Les jeunes Néos s'entre regardent, perplexes. Je sens que la réponse leur paraît évidente dans toute sa simplicité, mais elle l'est tellement que personne n'ose la formuler.

— Mon grand-père, il dit que c'est grâce à eux qu'on peut aller partout dans l'univers, se lance une fillette à la peau brune.

Le visage impassible de notre mentor s'illumine de satisfaction.

— Tout à fait, ton grand-père a entièrement raison ! Le voyage trans-spatial a permis à notre espèce de s'affranchir des limites étroites de notre monde d'origine, de découvrir et de coloniser de nouvelles planètes. Grâce aux trains, des millions de personnes peuvent voyager, se connaître et rester connectées entre elles. Savez-vous ce qui a rendu ce miracle possible ?

Cette fois, les doigts se lèvent sans la moindre hésitation. La réponse fuse.

— Les courants quantiques !

— Oui, opine Maîtraire Lyanhkin, leur découverte fut déterminante, assurément. Mais elle ne fut pas la seule. Il a fallu de nombreuses étapes, des grands sauts et des petits pas avant que l'Humanité ne trouve le chemin des étoiles.

Iel marque une pause, scrute les visages attentifs des enfants, hausse légèrement les épaules.

— En fait, reprend-iel, il faudrait remonter très très loin dans le passé. Au tout début de l'Histoire, il y a des milliers d'années. Car le voyage trans-spatial est l'aboutissement d'une longue évolution, la nôtre et celle des connaissances humaines, mais...

Nouvelle pause.

— Ce serait beaucoup trop long à raconter ! Nous serions déjà arrivés à l'académie avant même d'avoir évoqué le dixième de l'histoire. Commençons donc plus près de nous, au début du vingt et unième siècle, quand un physicien terrien nommé Omnionis eut l'idée de réinterpréter la théorie des super-cordes...

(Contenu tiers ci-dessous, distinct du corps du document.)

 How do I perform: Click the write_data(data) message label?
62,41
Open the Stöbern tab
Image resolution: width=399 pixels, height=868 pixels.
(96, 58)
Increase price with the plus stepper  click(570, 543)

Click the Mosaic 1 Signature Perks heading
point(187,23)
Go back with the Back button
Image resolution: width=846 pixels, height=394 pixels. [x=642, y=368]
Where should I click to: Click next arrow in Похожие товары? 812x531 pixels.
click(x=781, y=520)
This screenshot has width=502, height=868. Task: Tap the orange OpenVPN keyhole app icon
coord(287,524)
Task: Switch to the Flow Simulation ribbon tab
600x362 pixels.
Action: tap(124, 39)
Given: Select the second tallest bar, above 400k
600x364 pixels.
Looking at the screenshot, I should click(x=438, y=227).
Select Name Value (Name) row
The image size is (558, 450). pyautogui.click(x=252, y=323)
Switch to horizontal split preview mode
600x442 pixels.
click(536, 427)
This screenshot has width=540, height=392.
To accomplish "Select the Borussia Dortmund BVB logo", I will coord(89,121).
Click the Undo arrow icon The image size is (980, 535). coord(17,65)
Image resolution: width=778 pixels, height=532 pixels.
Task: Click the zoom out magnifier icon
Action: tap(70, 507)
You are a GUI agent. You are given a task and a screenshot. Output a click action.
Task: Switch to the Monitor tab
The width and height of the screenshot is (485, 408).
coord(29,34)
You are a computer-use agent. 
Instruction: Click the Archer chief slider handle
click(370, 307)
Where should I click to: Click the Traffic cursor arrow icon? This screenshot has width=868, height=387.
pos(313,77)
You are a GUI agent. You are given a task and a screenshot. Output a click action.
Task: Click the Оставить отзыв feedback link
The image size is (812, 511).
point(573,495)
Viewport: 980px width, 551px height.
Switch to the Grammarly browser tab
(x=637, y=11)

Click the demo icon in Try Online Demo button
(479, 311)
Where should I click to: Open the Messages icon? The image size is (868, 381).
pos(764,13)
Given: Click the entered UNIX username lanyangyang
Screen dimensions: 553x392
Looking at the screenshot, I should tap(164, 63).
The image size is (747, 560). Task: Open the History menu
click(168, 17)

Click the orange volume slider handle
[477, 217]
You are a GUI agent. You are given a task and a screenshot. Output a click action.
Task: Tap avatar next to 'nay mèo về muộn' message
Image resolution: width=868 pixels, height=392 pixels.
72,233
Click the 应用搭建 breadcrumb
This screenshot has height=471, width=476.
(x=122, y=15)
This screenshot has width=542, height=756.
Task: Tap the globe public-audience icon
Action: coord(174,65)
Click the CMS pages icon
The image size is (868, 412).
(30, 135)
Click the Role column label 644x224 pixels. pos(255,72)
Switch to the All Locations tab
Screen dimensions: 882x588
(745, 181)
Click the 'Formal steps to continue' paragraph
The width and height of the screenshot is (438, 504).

Durant plusieurs minutes, Maîtraire Lyanhkin rappelle les événements marquants qui ponctuèrent les progrès du voyage interstellaire. Depuis l'intuition d'Omnionis, qui devait conduire un siècle plus tard à démontrer l'existence des courants quantiques, jusqu'à la fondation de la communauté du Grand Anneau. En passant par l'invention des distorseurs d'espace-temps, l'identification de la mutation Chandhury qui permit aux dériveurs d'établir la cartographie précise des routes astrales et l'expédition vers Alpha du Centaure du célèbre Horizon, le tout premier navire trans-spatial. À la fin de son exposé, une petite main se lève timidement dans l'assistance.

— Mais, Maîtraire, entre le moment où ce professeur terrien a eu l'intuition des courants quantiques et celui de la fondation du Grand Anneau, il s'est passé plus de dix siècles ! Pourquoi est-ce que ça a pris tout ce temps ?

— Parce que le monde ne se fait pas en un jour, mon petit. L'évolution procède de nombreux facteurs, d'intuitions, de hasards, de bonds en avant et parfois... de retours en arrière. Pour que les choses progressent, il faut que bien des conditions soient réunies.

Le gamin fronce les sourcils d'un air concentré. Visiblement l'explication ne le convainc pas totalement.

— Quand même, insiste-t-il, c'est dommage ! Si ça avait été plus vite, peut-être que l'Humanité n'aurait pas autant souffert...

Un silence lourd de gravité accueille les paroles du garçon. Quels que soient nos âges ou notre expérience, on le sait tous ici – on l'apprend dès notre premier souffle – nous sommes des survivants. L'espèce humaine a failli disparaître quand le vieux monde s'est retrouvé au bord du gouffre à cause du réchauffement climatique et de l'effondrement des anciennes civilisations. Une longue agonie qui précéda la renaissance et la migration vers Andromède. Et ce n'est pas pour rien qu'on appelle cette période les Siècles Sombres.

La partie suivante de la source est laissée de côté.